■ Task instructions:
With the first line below as the start and the line containing "Videos (496, 1931)" as the end, copy every line between them exactly, ends included.

Saved entries:
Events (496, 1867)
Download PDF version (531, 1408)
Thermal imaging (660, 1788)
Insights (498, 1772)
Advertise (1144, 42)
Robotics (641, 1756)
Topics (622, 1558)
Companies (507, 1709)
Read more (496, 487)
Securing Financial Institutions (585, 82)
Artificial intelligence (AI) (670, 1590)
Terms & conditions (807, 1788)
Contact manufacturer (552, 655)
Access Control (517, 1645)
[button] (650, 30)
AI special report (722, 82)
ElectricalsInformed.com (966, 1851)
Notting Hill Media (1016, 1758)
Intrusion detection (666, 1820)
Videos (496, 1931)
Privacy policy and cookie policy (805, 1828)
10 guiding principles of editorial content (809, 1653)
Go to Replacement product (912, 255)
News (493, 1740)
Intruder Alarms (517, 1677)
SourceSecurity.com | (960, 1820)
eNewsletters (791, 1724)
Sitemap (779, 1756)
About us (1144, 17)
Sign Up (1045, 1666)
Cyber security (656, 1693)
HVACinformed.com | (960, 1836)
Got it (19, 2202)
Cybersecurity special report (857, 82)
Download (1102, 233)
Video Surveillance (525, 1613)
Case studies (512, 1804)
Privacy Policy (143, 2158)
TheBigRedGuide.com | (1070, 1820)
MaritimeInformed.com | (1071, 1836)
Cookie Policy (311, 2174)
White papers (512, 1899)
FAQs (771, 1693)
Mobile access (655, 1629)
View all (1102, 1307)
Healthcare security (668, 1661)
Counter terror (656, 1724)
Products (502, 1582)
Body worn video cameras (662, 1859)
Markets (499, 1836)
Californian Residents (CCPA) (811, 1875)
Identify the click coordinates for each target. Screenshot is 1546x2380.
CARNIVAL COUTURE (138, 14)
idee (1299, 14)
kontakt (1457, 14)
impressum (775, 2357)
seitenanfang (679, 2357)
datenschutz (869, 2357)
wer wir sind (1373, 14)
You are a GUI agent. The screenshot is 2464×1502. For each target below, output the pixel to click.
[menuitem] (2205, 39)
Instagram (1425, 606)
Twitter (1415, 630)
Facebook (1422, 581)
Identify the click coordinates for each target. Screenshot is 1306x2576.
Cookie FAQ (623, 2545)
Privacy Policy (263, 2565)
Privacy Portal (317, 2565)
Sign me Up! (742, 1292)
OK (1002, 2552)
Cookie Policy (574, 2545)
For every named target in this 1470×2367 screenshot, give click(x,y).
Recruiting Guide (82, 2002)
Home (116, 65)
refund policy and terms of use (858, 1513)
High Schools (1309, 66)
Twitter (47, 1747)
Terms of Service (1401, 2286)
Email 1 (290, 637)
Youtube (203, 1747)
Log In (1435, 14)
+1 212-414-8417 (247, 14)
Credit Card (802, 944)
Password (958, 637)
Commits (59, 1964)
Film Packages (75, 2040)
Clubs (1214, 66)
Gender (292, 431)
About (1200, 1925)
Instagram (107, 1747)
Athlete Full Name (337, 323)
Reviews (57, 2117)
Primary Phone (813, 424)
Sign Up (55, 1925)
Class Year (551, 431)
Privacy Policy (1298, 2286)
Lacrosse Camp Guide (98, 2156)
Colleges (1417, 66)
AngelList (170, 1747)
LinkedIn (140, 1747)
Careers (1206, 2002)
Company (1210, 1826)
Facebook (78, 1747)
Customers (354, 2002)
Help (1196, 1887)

■ Completed exercise:
Events (496, 1867)
Download PDF version (531, 1408)
Thermal imaging (660, 1788)
Insights (498, 1772)
Advertise (1144, 42)
Robotics (641, 1756)
Topics (622, 1558)
Companies (507, 1709)
Read more (496, 487)
Securing Financial Institutions (585, 82)
Artificial intelligence (AI) (670, 1590)
Terms & conditions (807, 1788)
Contact manufacturer (552, 655)
Access Control (517, 1645)
[button] (650, 30)
AI special report (722, 82)
ElectricalsInformed.com (966, 1851)
Notting Hill Media (1016, 1758)
Intrusion detection (666, 1820)
Videos (496, 1931)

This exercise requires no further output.